#### [GIVEN INFORMATION]
____________________

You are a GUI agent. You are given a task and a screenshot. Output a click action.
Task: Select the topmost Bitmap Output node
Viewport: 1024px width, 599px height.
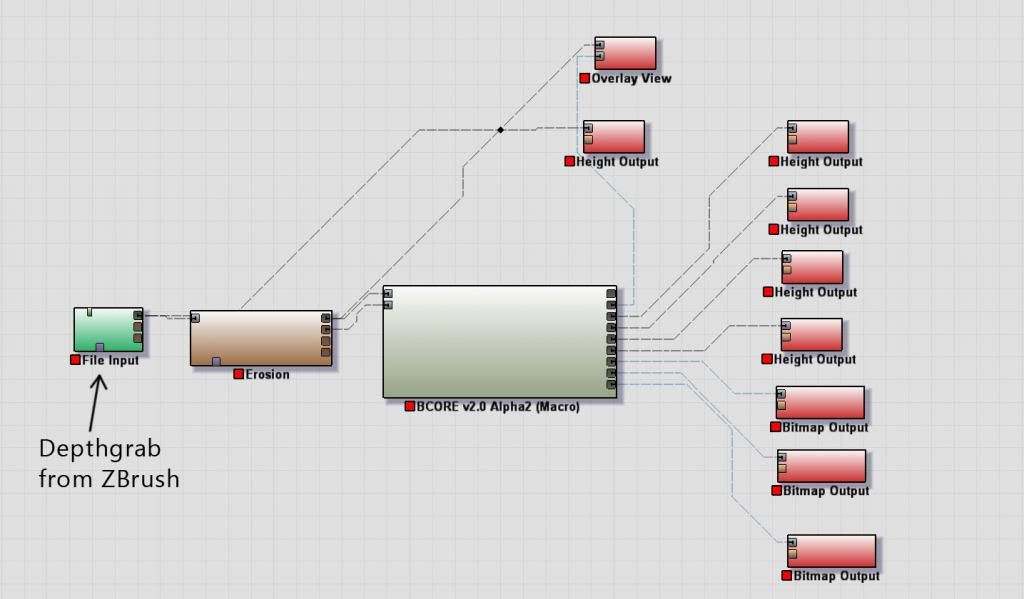click(x=820, y=402)
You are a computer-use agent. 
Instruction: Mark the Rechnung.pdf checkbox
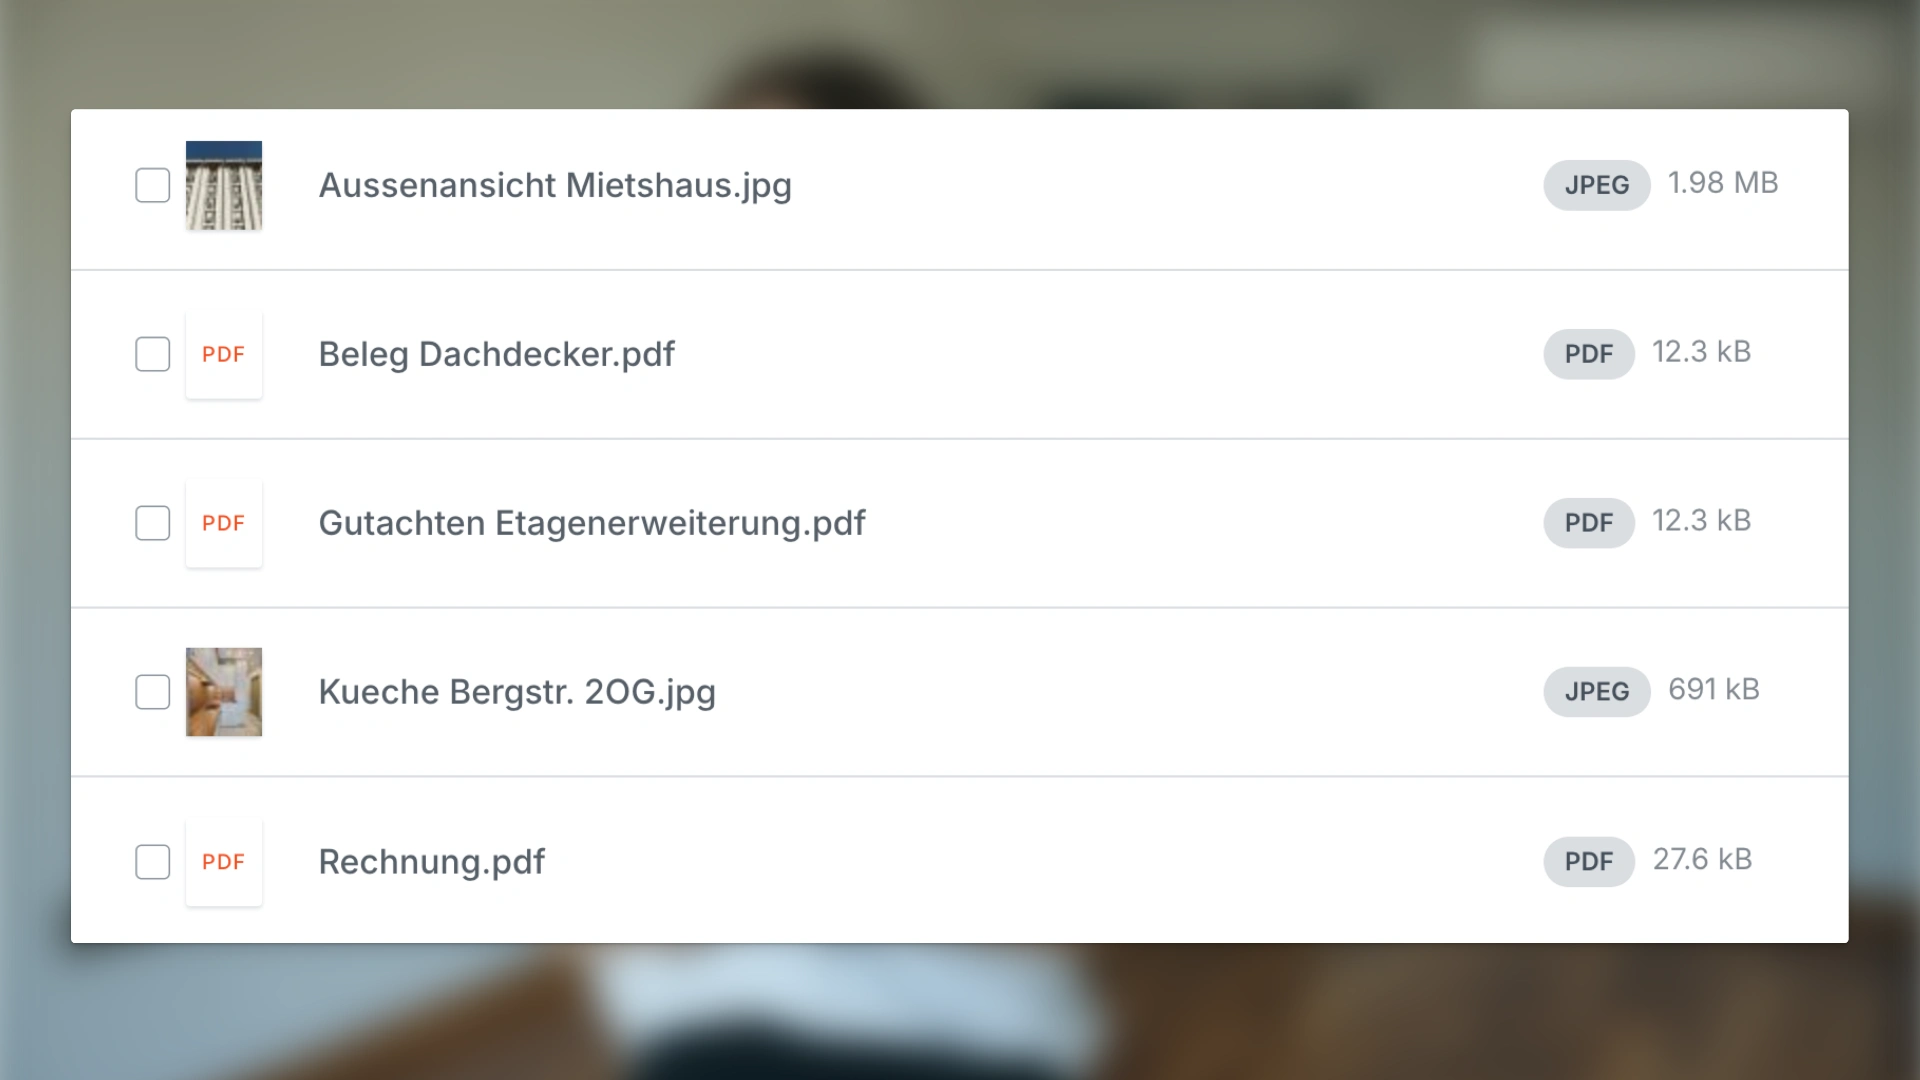click(153, 861)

____________________

#### [TASK PROMPT]
Please transcribe the whole listing above exactly, with the images left out.

#### [FINISHED EXERCISE]
You are a GUI agent. You are given a task and a screenshot. Output a click action.
Task: Select the topmost Bitmap Output node
Viewport: 1024px width, 599px height.
click(x=820, y=402)
You are a computer-use agent. 
Instruction: Mark the Rechnung.pdf checkbox
click(153, 861)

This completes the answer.